- _RECORDS FOR THIS EXERCISE_:
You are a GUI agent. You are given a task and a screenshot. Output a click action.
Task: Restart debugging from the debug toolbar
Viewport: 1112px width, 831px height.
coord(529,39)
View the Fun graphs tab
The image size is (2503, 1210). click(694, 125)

==

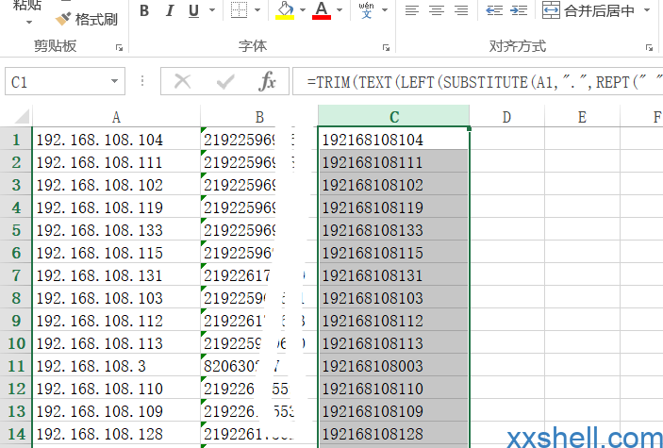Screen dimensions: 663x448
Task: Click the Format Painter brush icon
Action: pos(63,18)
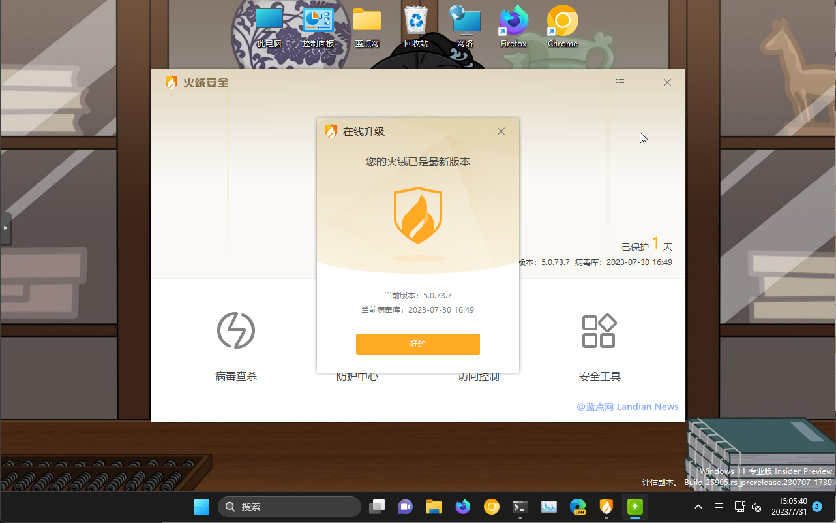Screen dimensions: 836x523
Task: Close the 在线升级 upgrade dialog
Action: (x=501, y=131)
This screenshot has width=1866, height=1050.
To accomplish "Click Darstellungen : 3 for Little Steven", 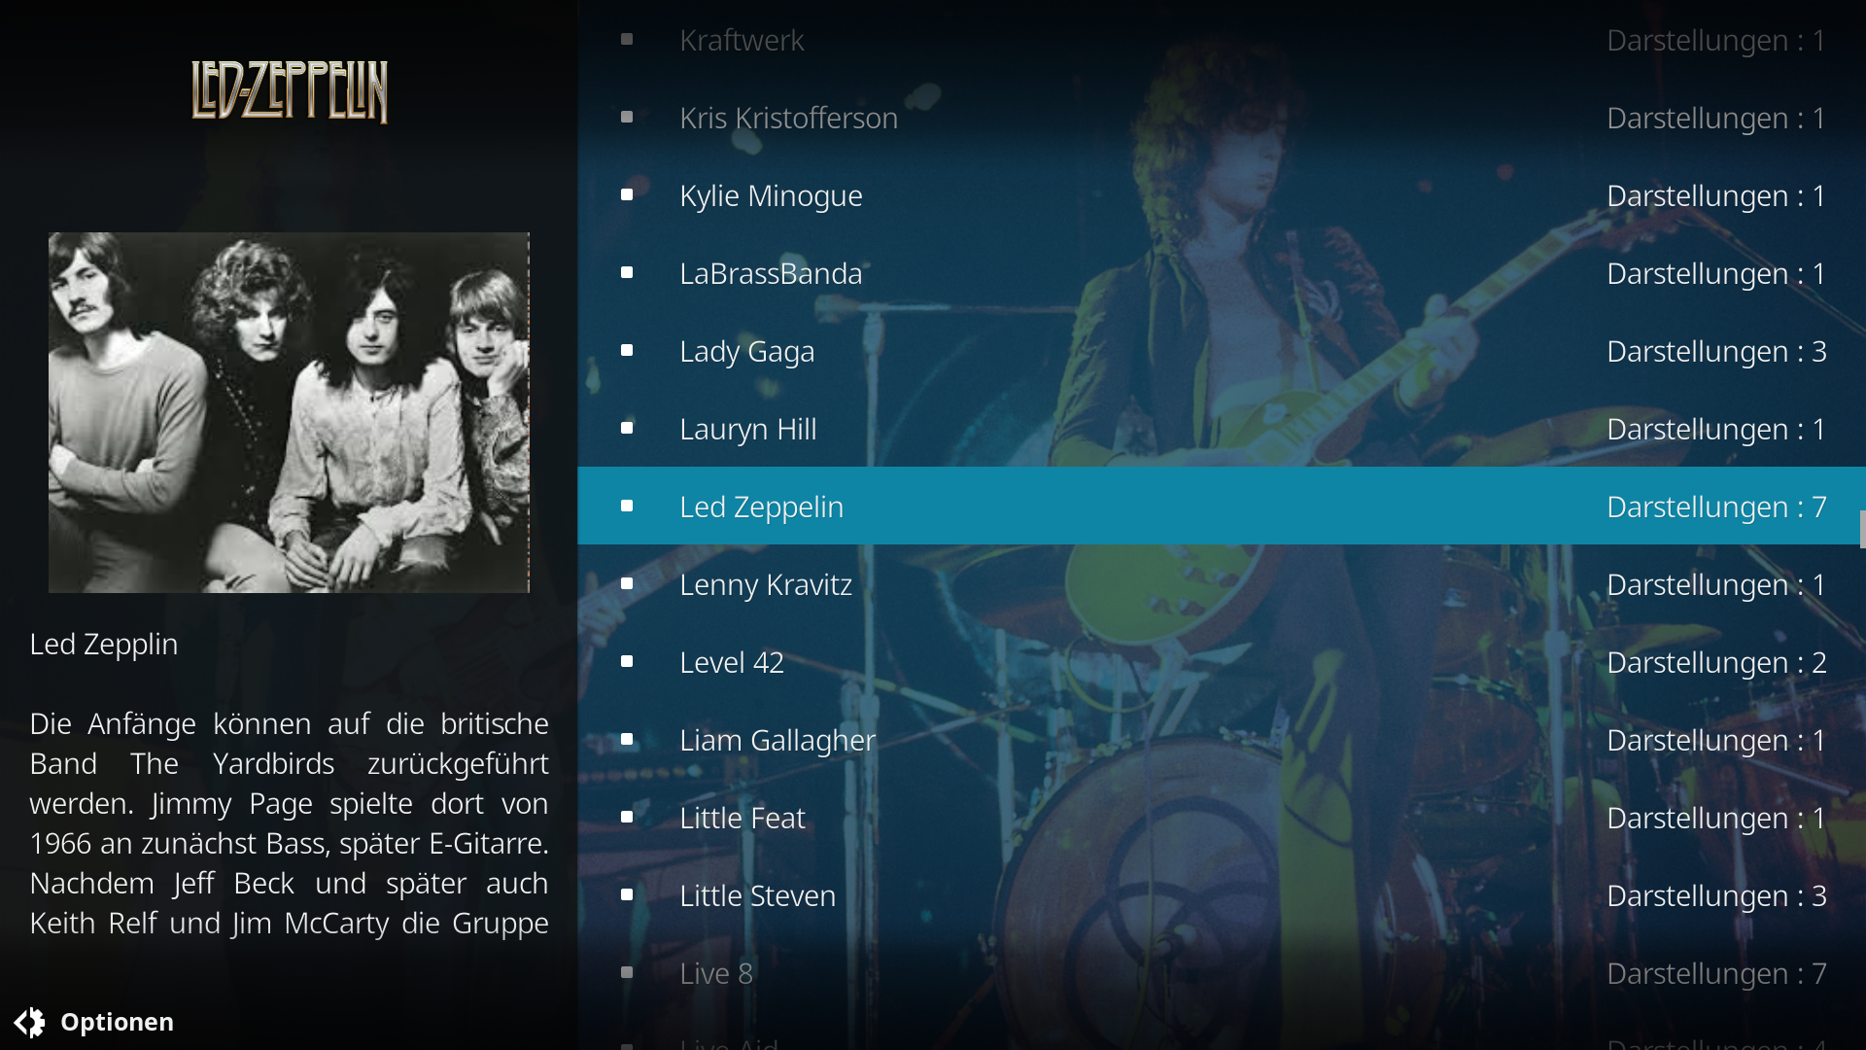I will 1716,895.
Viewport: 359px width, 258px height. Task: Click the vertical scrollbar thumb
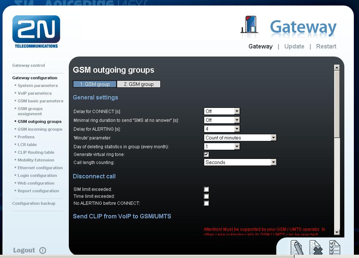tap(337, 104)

- _TASK REQUIREMENTS_: Find each line in the records above that contains the string "width", and copy those lines out.

- _ANSWER TO THE PROBLEM_:
Viewport: 1112px width, 831px height.
This screenshot has width=1866, height=1050.
Viewport: 359px width, 258px height. Task: Click the vertical scrollbar thumb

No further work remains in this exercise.